Skepticism of Osborne’s bold ambitions were doused by the persuasiveness of his “magical suitcase” containing an art book and handmade models of characters to make Osborne’s story and vision of blending CGI and stop-motion less abstract. By his count, Osborne claims to have pitched The Little Prince close to 400 times.
“I hadn’t quite learned the art of pitching before this project,” Osborne admits. “Especially in animation, you’re constantly informing large groups of people about what you’re trying to accomplish, but to have a very focused and very visual [pitch] was crucial.”

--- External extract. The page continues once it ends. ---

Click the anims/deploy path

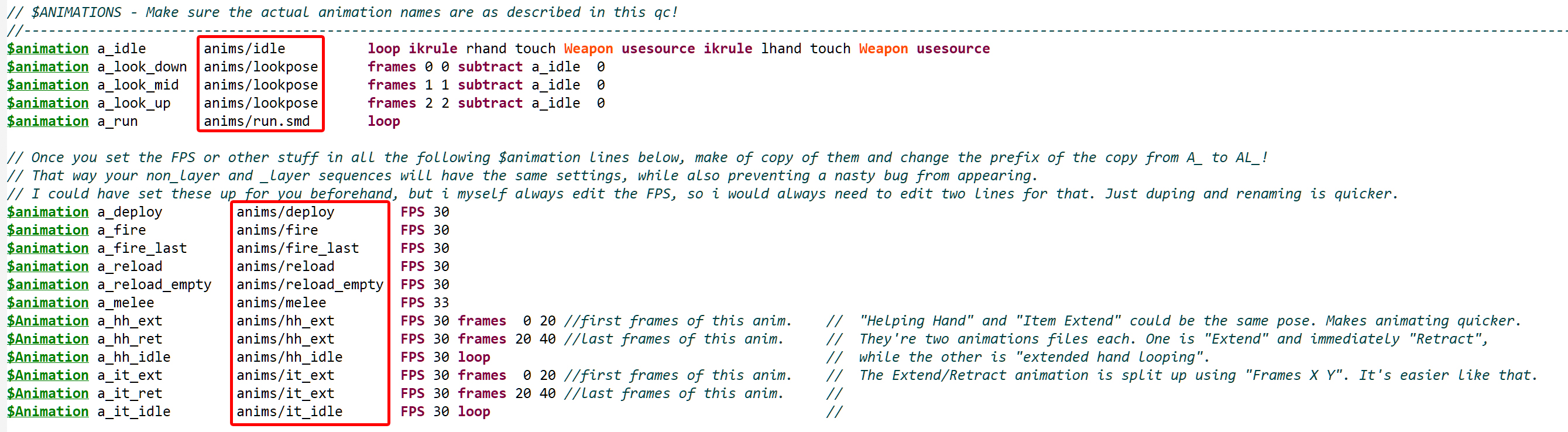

All that pitching also allowed Osborne to workshop his film, adding and whittling down ideas to create a more cohesive story through a process he likened to doing improv.
“But the best thing was it got people so locked into it,” Osborne says. “Animation takes years and hundreds of people, and if anybody is not completely locked in and focused on what you’re trying to do, the movie can go off the rails. I never wanted to have any artist working on the movie to be in a position where they’re just punching the clock—I want them to be thinking and aware of what this really means.”
So what does The Little Prince mean to Osborne after his six-year odyssey?
“I was very thrilled at the prospect of being able to build something, but I was terrified the entire time. I ultimately went forward and said I’d rather get in trouble for swinging for the fences and doing something that tries to be as big and as iconic as the book has become in our world than get in trouble for not doing enough,” Osborne says. “There’s been so much hell and hardship on this movie, but I think the book truly is magic. So many people were so passionate and engaged, and it’s the tribute to the book that is the thing that made [the movie] exist. There’s so much magic that happened that I’m in awe of.”
The Little Prince will premiere on Netflix and in theaters Friday, August 5.